- _THE DATA_:
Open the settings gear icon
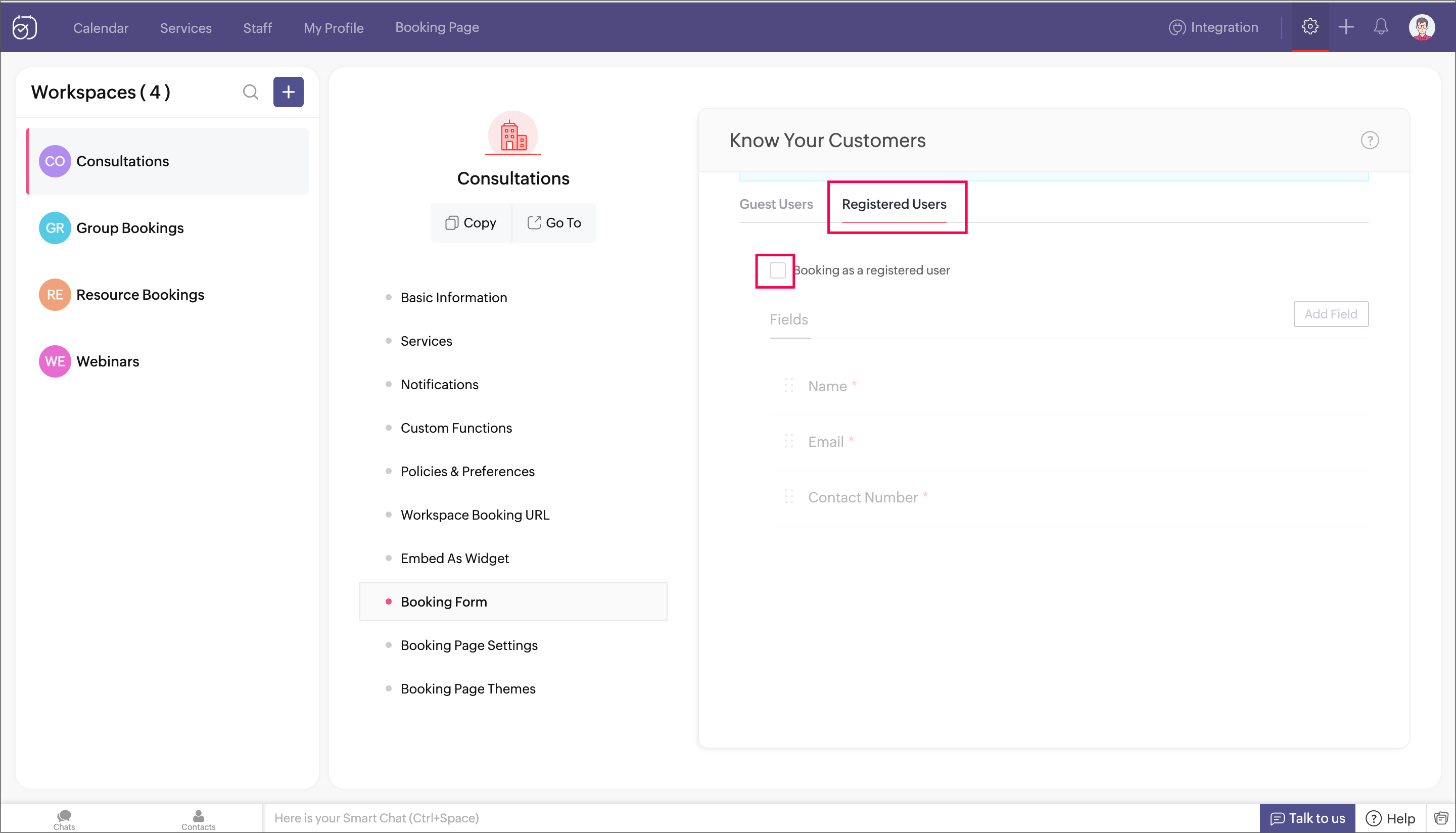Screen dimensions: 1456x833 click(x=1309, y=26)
...
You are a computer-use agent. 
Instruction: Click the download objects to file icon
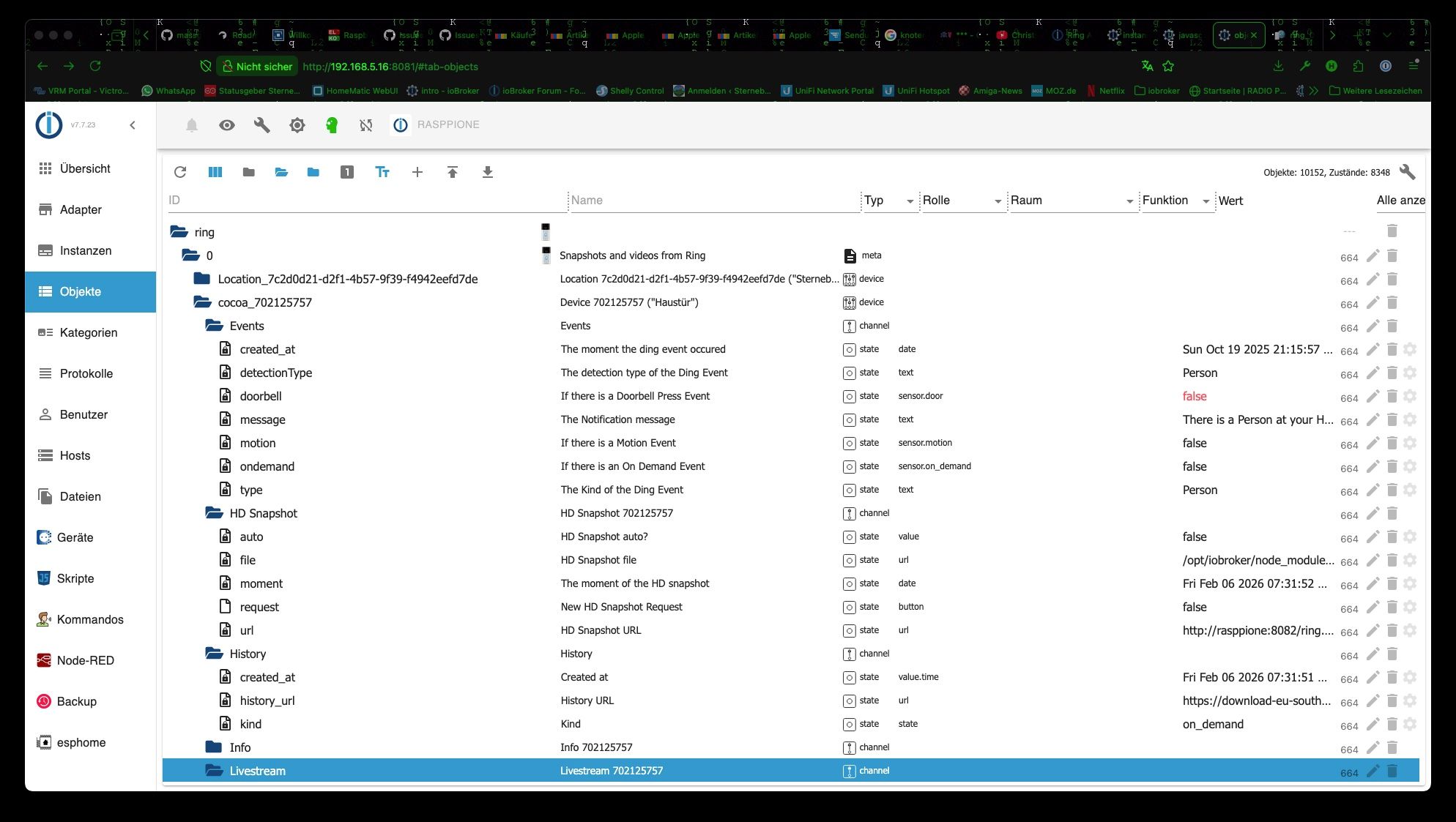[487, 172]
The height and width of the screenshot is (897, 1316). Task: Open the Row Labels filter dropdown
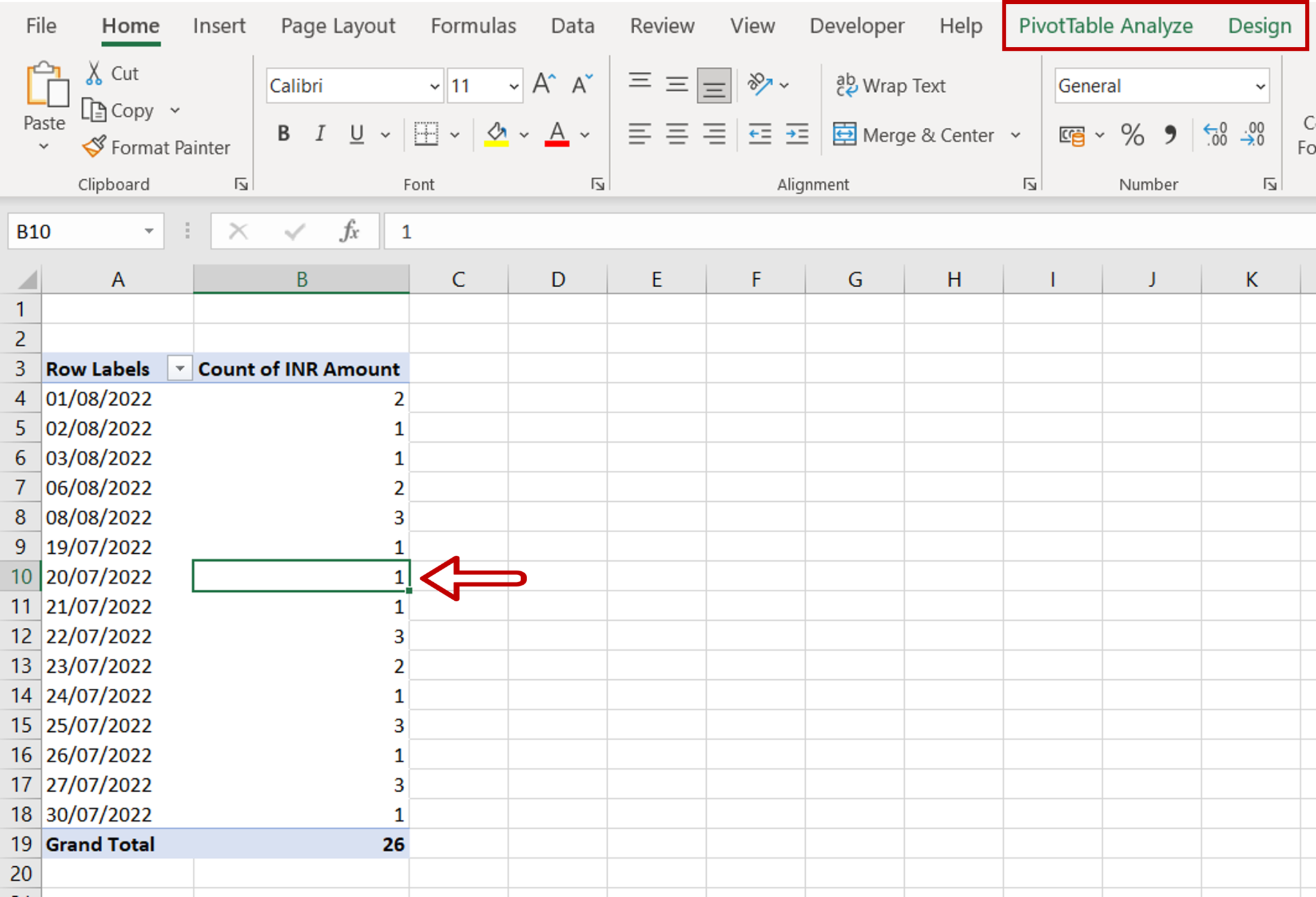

- _AIM OF THE TASK_: Would you restate, exactly and with no pictures, the lines of the entries above from the one containing "You are a computer-use agent." through the one containing "The height and"?

- _ANSWER SPACE_:
You are a computer-use agent. 
Instruction: Click the download objects to file icon
[487, 172]
The height and width of the screenshot is (897, 1316). Task: Open the Row Labels filter dropdown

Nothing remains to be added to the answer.